I have begun looking for something bigger than my lawn tractor to use to skid trees, mow, plant wildlife food plots, etc. Requirements are small size, maneuverable, 3 point PTO. Found this guy available in the states now:
















21 HP Lombardini diesel, 4wd, 47" turning radius. Looks like a miniature skidder to me. Just don't know about not being able to put a loader on the front. A skidsteer like Daren and TT use wouldn't get the planting done, I don't think. What is everyones opinion?


----------



## JDavis21835 (Mar 2, 2009)

Why not just get something out of the 4000 series deere tractors. You can put a loader on them. Im sure you can steer fairly tight, but being hydro staticly driven, I dont think they have steering brakes.


----------



## TexasTimbers (Oct 17, 2006)

I don't know how many acres of tree-planting you are working with, but tractors, even articulated ones like the Deere shown, cannot compete with the versatility of a skid steer and the attachments/implements available. 

This is an ongoing debate and there are so many variables that it's impossible to reach a conclusion unless the buyer is honestly wanting the best machine for the job. I own tractors and one skidsteer. I can tell you from experience all three machines have their place. To say a tractor in general, or a skid steer in general is "better" is not understanding the demands that will be asked of the machine. 

From what little I understand of your requirements I would have to say hands down it would be a medium to large HP skidsteer (40HP - 65HP), unless you are doing a lot of residential landscaping finish work. Skidsteers are not too easy on nice lawns, but they can prep one for the finish work 10 times faster than any tractor, articulated or not. And in a log yard for a small operation skidsteers absolutely rule. All things being equal, I will pit my 42HP skidsteer and LT40, against *any *HP tractor and a LT70 any day and twice on Sunday. I would smoke the LT70 and huge (or medium/articulated) tractor in board feet. No contest. 

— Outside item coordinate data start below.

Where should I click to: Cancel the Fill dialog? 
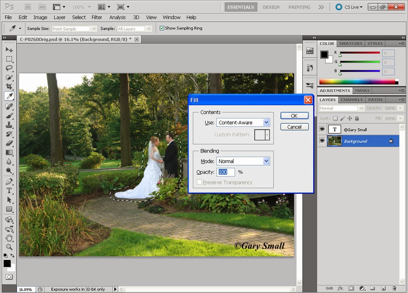point(294,127)
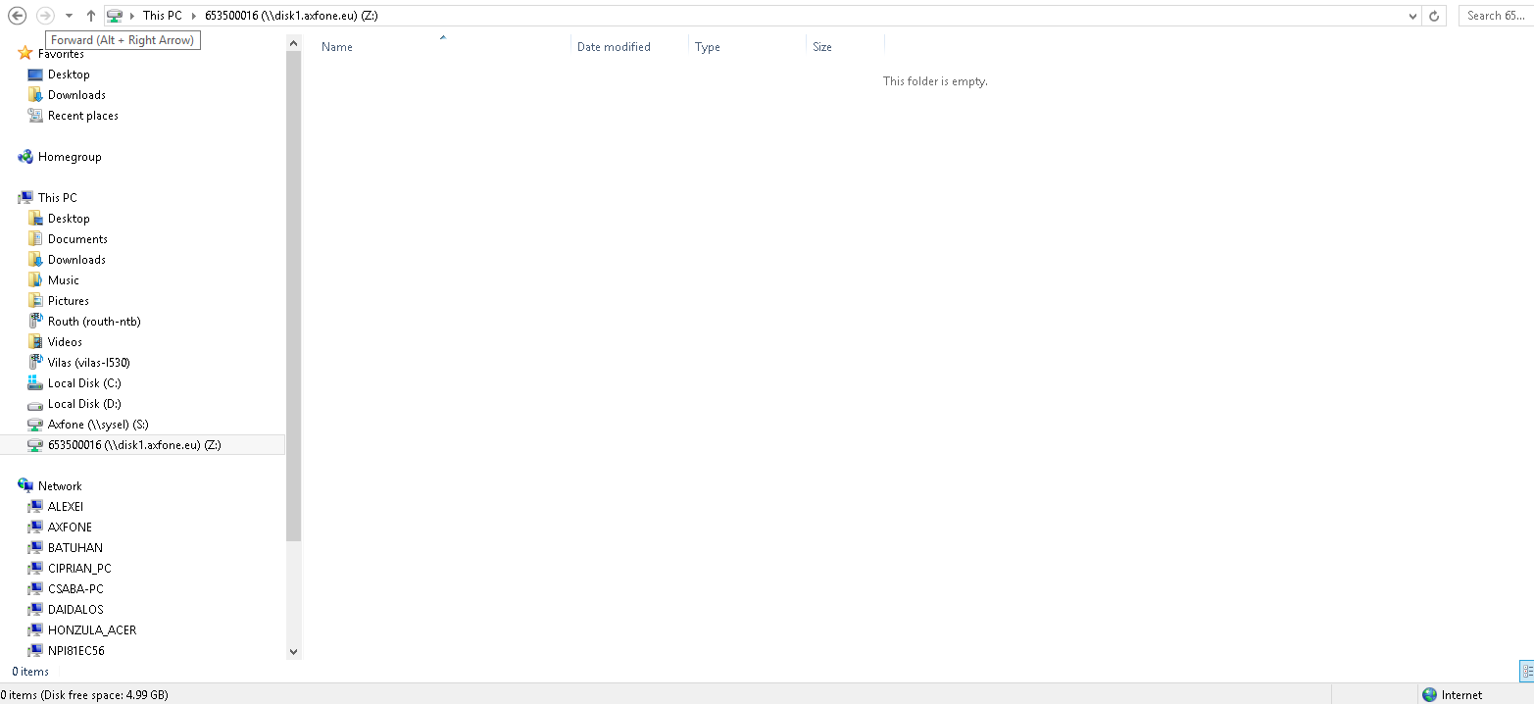Open the recent locations dropdown arrow
Viewport: 1534px width, 704px height.
69,16
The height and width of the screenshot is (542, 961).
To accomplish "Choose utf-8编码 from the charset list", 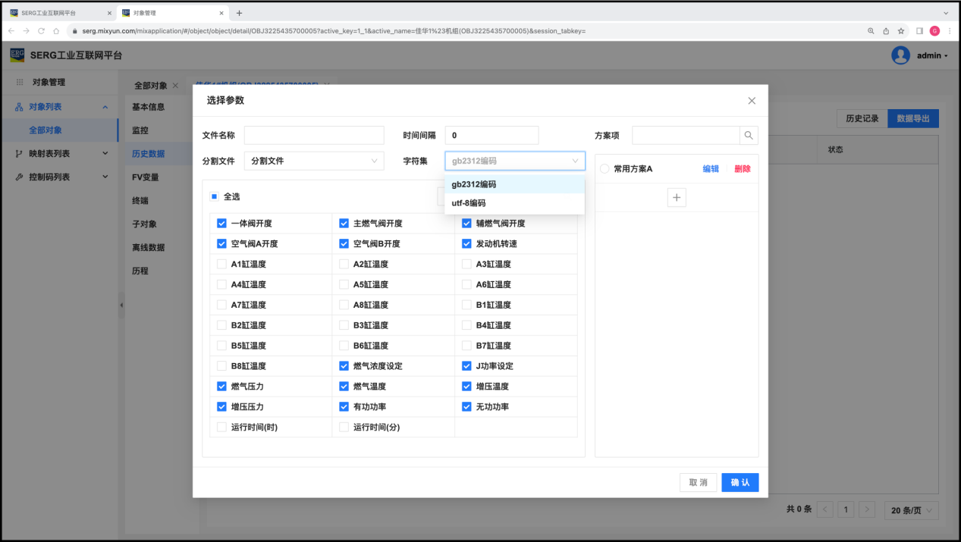I will tap(469, 203).
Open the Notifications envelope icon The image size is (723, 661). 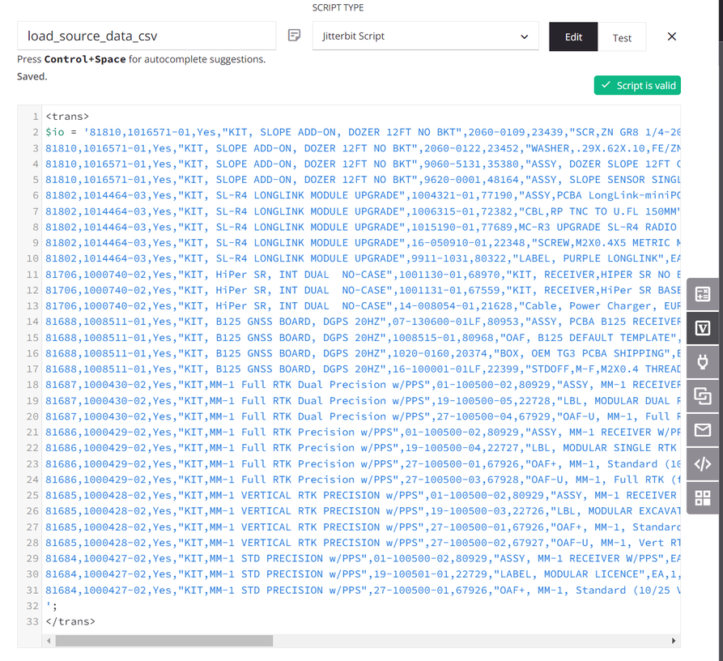[703, 430]
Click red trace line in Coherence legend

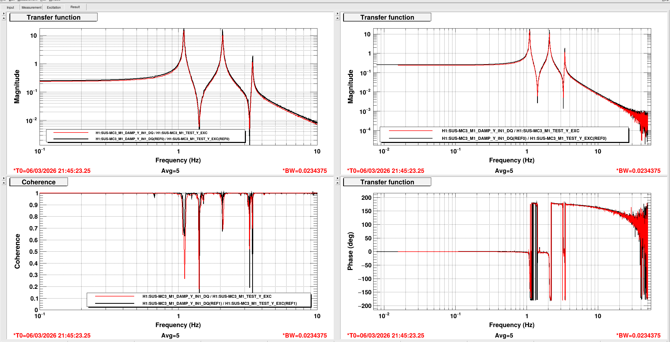(115, 296)
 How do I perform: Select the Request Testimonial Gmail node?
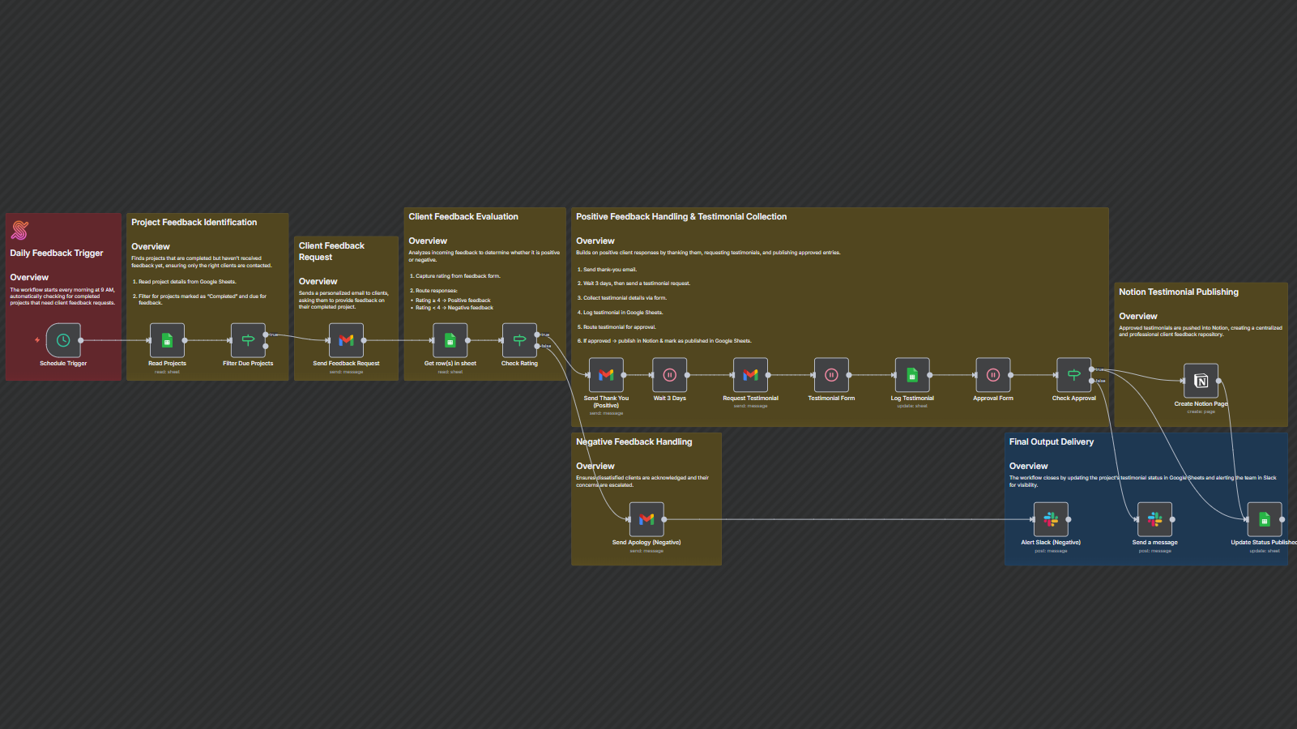click(750, 375)

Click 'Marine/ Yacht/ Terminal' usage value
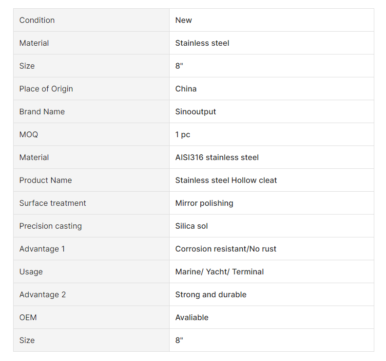coord(219,271)
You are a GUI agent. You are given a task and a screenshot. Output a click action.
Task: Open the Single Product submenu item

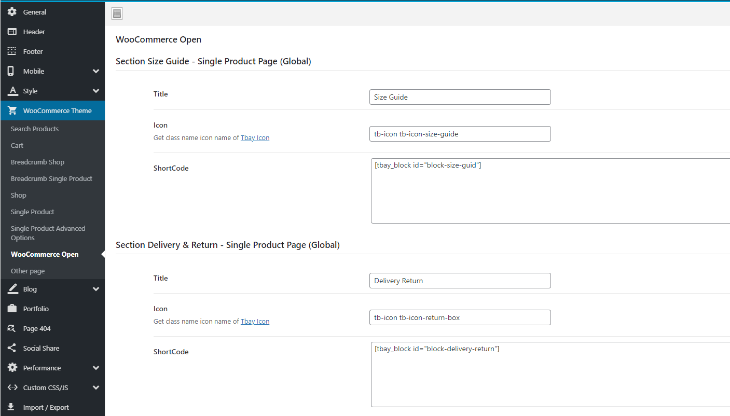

But, if you are inclined toward tractors, nothing I say will convince you otherwise, even if I tell you tractors are signficiantly more dangerous, especially in a logging/mill yard environmet. But they are definately more dangerous. 

Just my 2 pennies.


----------



## jeffreythree (Jan 9, 2008)

TT, now you got me thinking. One of these gets part of my planting work done:








Now, I just need to find a way to work with seed for the foodplots. I could always use my lawn tractor to spread seed at my place, but this show needs to go on the road and the little guy is a little worse for wear after filling up with water. I agree the skidsteer is safer and the attachments available make it a good choice, except for planting seed I guess.


----------